Il frissonnait de froid, de peur. Une tentative pour se relever n’aboutit qu’à une douleur aigüe au pied gauche. Retombé assis sur son sac, il s’accouda de nouveau sur la borne, découragé, très faible. Dans quelques instants, si l’on ne le secourait pas, il perdrait encore connaissance. Un dernier espoir : que quelqu’un, Français ou Prussien, ami ou ennemi, passât bientôt sur la route. Et il tendait l’oreille.

Rien !

Alors, rassemblant le peu de force qui lui restait, d’une voix traînante et plaintive, il appela :

— Au secours !… Quelqu’un, de grâce ! Quelqu’un ! Au secours !…

Il se reposa un moment, recommença à plusieurs reprises ; et, entre chaque appel, il écoutait.
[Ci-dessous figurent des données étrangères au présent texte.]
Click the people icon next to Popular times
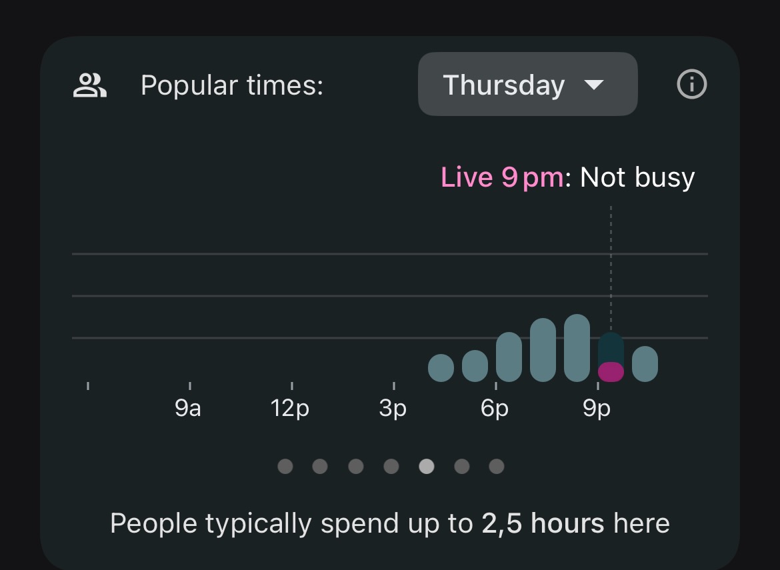 tap(89, 85)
Personne ! Un terrifiant silence ! Alors des larmes, de grosses larmes, lui envahirent les yeux, puis coulèrent silencieusement le long de ses joues d’enfant.

Tout à coup, comme si une ressource suprême à laquelle il n’avait pas encore songé, se présentait subitement à lui, ses larmes ne coulèrent plus. Et il se mit à faire le signe de la croix. Maintenant ses lèvres remuaient et murmuraient tout bas quelque chose, des prières, des prières ferventes. Mais ces prières étaient en latin.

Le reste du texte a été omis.